Greg: What's the current platform like where those 200 customers have signed up? It's already set up with the questionnaires? I guess you haven't really moved into the more like the AI side. Is that right?

Gino: Yeah, it's still at that questionnaire with examples and selecting what you believe is part of your brand. It's very much at that point, which is what we're calling the MVP, and so we want to build on that and again, that's where we'd use the $10,000 to help us build that out.

Greg: Who's built the site so far up to date?

Gino: We're working closely with Ben's team and yeah, so it's not us specifically. We're not coders or anything like that, so yeah, we're using an external service. Yeah.

Greg: How much money have you invest in it so far?

Gino: To get it where it is today, we've invested around $20,000. $20, $25,000. That's to get the website up and all the branding done.

Ben: That includes your conferences and everything as well.

Gino: Yeah. Yeah, it includes conferences, and pretty much where we're at today. Yeah.

Greg: Yeah, so you spent $20 or $25K but you've done $10K in revenue or so? Is that right?

Gino: Yeah, around about. Yes, absolutely. Yeah.

Steve: These people that you've converted, were they physically present and you actually walked them through the UI to convert them?

········

• [What to do]:
1. In the startup pitch conversation, how much does Gino say has been invested to get the platform where it is today?
2. Continue the startup pitch conversation from its last line.

• [Provided records]:
········

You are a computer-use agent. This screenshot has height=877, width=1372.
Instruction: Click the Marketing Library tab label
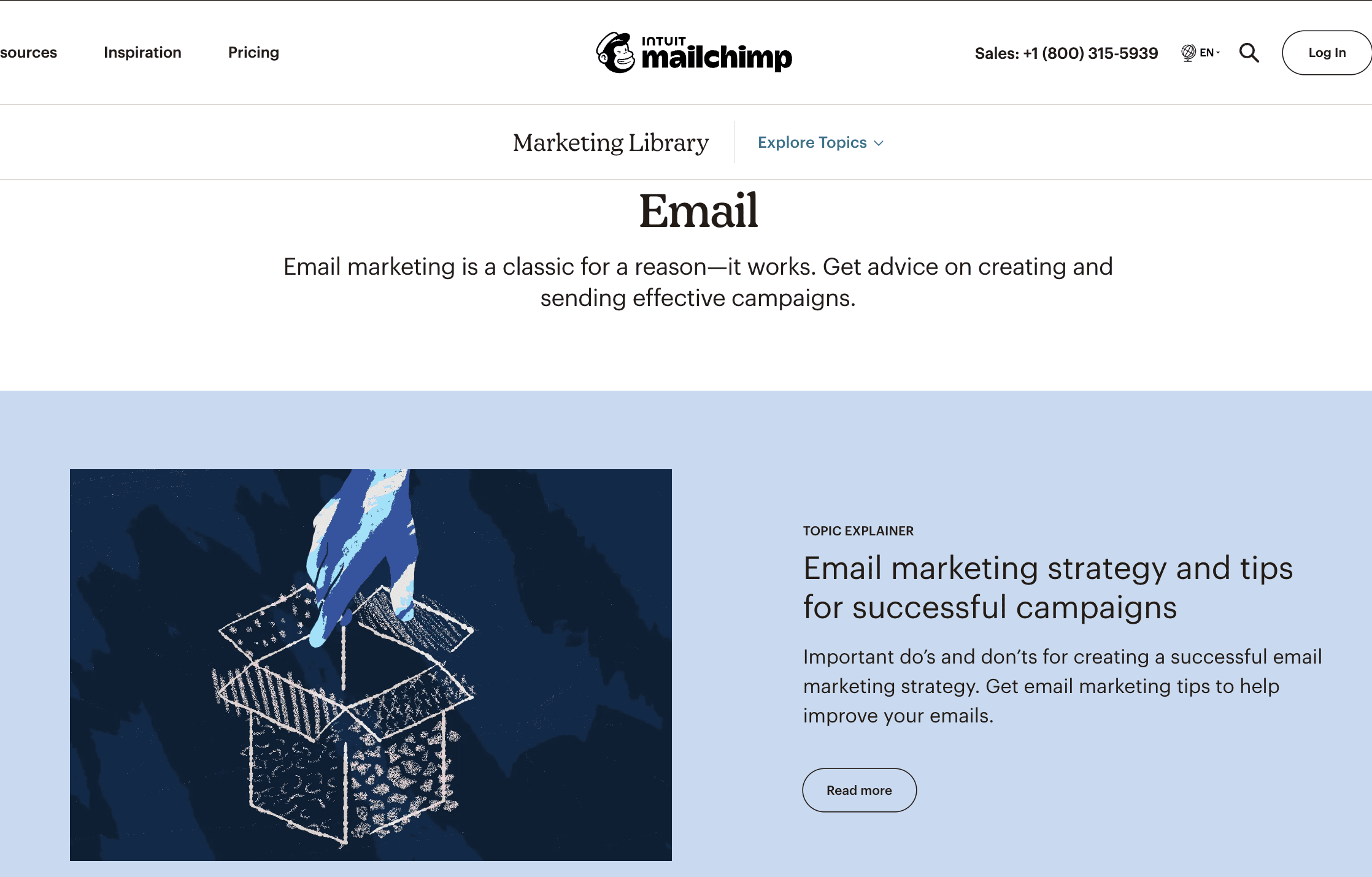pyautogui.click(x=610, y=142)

········

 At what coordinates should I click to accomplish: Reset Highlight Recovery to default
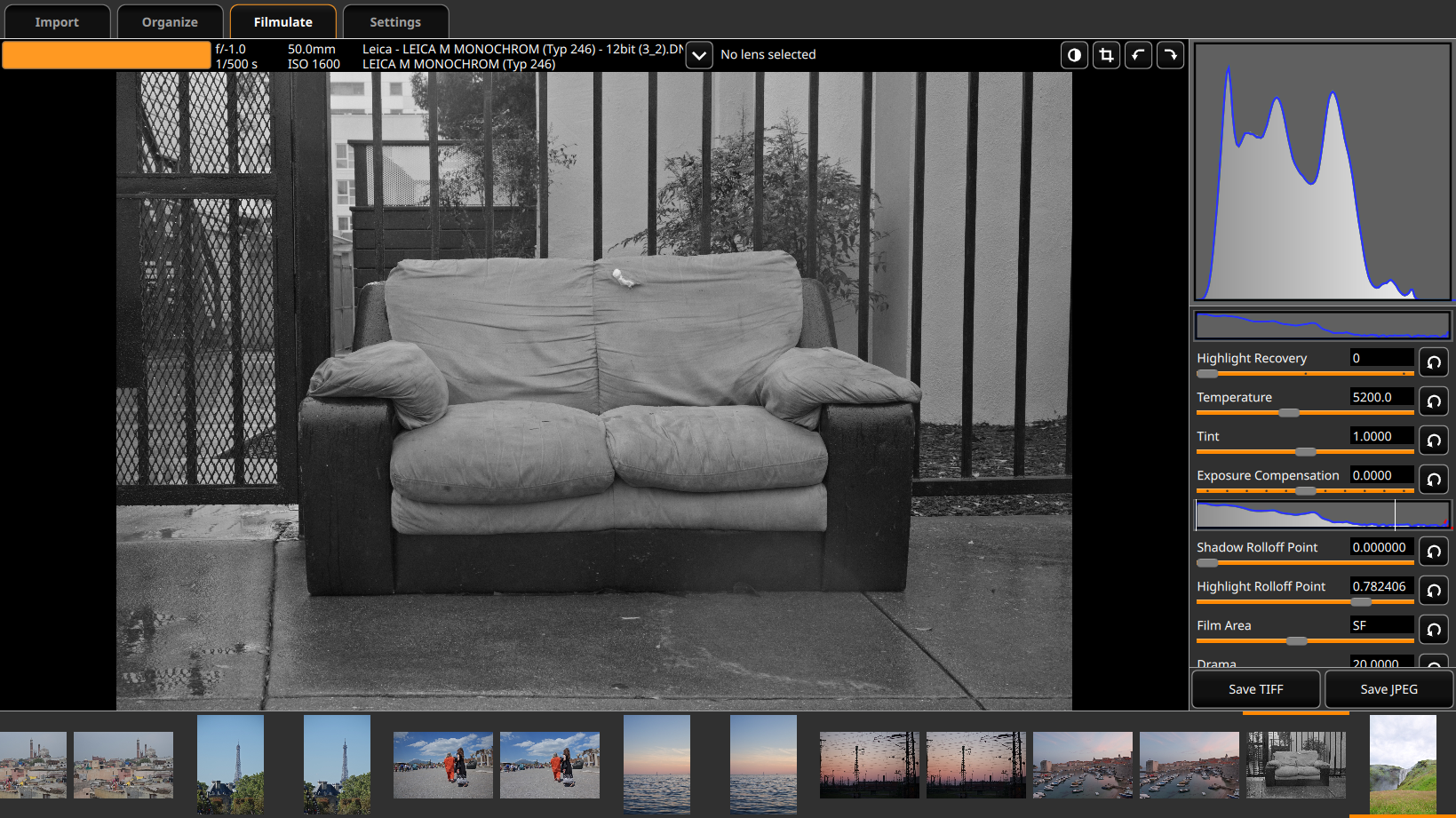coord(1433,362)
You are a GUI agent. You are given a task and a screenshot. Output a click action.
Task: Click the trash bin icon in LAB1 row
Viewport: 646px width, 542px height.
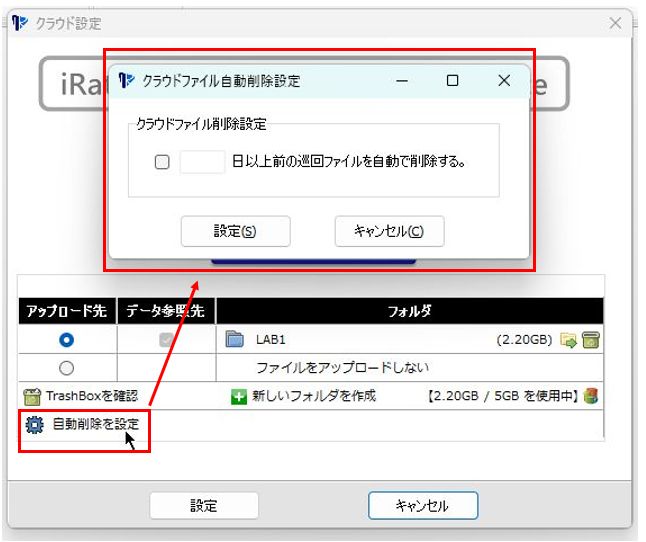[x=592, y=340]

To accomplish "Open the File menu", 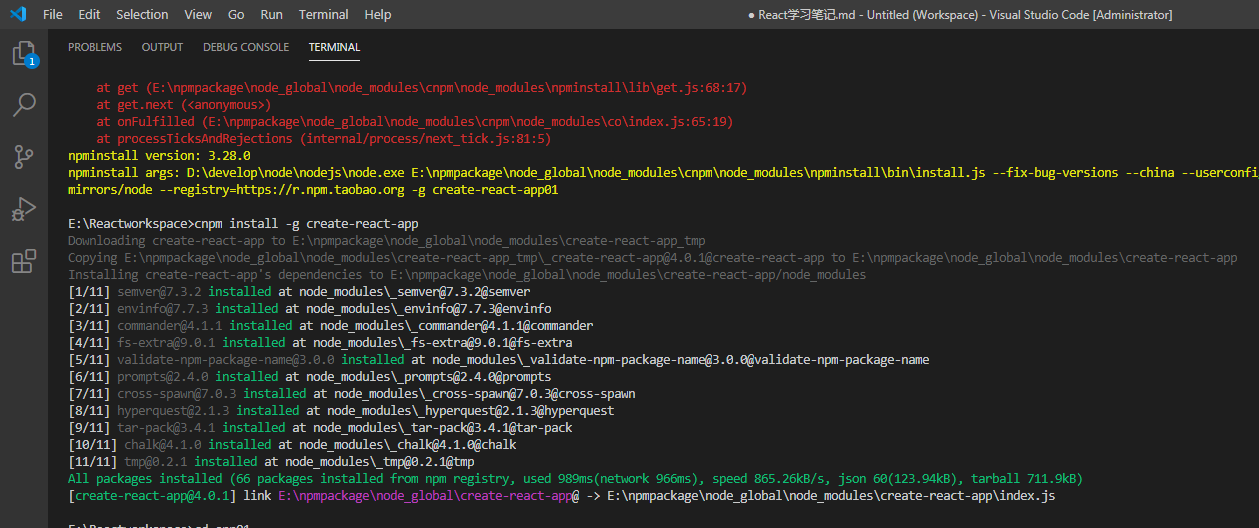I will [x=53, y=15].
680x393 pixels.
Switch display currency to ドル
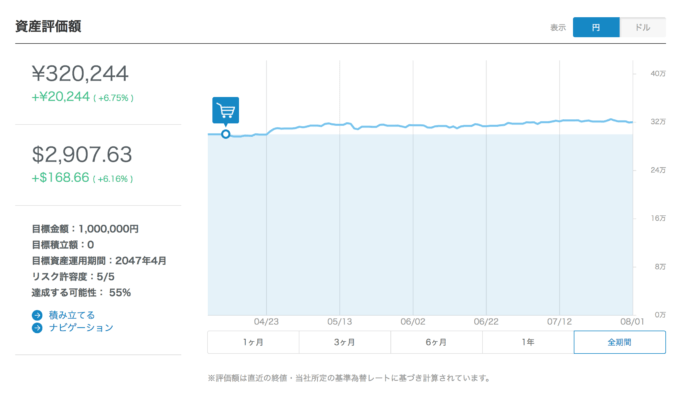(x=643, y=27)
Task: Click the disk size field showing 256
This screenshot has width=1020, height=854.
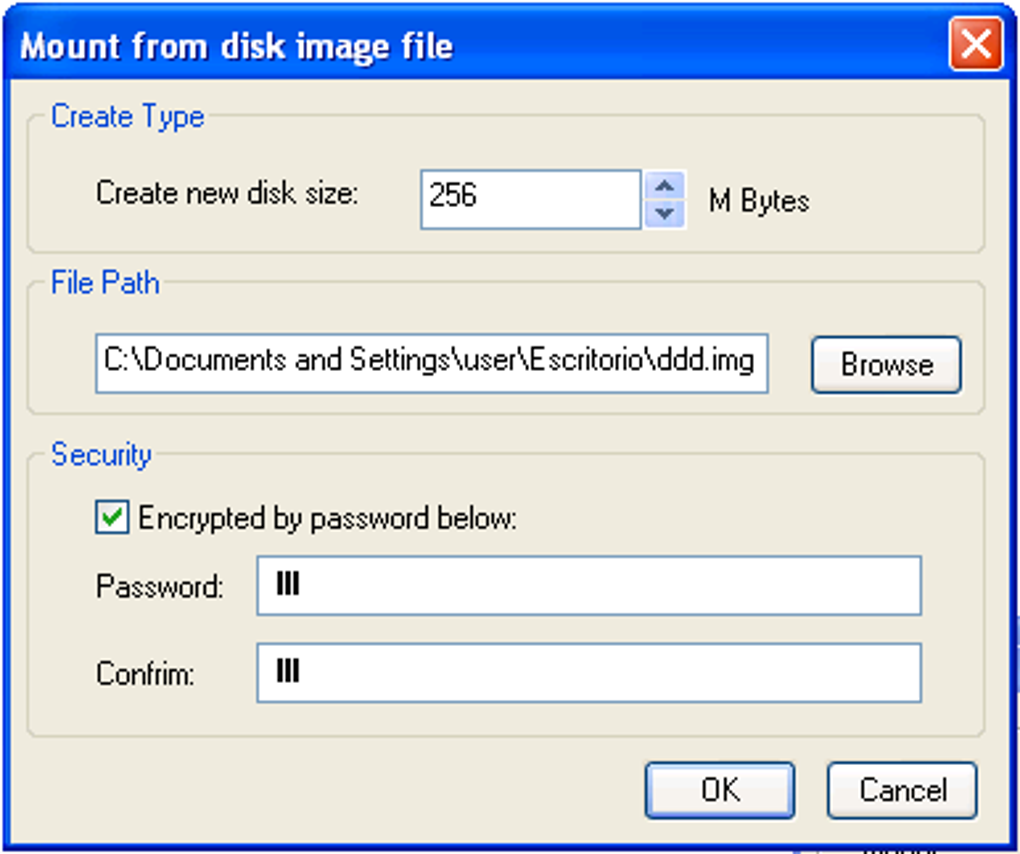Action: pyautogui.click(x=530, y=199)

········

• [Answers to the tasks]:
1. Around $20,000 to $25,000.

2.
Gino: They're actually getting themselves through the conversion process, which is something we're quite excited about. While our acquisition has actually been, and getting our voice out there has absolutely been at conferences and on the floor, converting them from the point where they've signed up through to paying has been something they've done themselves. That's something that we're quite excited about because it was actually our biggest concern, that the customers actually wouldn't want to pay, but in fact we've found that they got enough value. We didn't have to go through our signup list and actually use things like EDMs to chase them down and try and get them to convert to paying. We found, again, this natural 50%, just under, it was 49, 49.2% converted to paying. It was again, we're quite excited by that.

We're under no illusions. I think there's some, absolutely the passion that we show on the floor, the way that we actually talk face-to-face with potential customers in those conferences around what's possible with a great brand, getting that to translate through into online acquisition channels is going to be a challenge, but again once we've got them there, we've had some success today.

Steve: Just to be clear on the deliverable, you provide a color palette, brand messaging, and everything that's required for a developer to kind of implement something that matches who you're trying to target?

Ben: Correct.

Gino: Yeah, correct. Yeah.

Steve: And right now this is entirely based on a questionnaire that a seller enters in that is guided by questions that you ask?

Gino: Correct, and tips that we provide and yeah, some other little guidance that we actually provide as well. It's not just a form. There's some, you know, click on a button for an example and it pops up an example. There's also some video-guided ... There's a couple of videos that help guide the seller through the process.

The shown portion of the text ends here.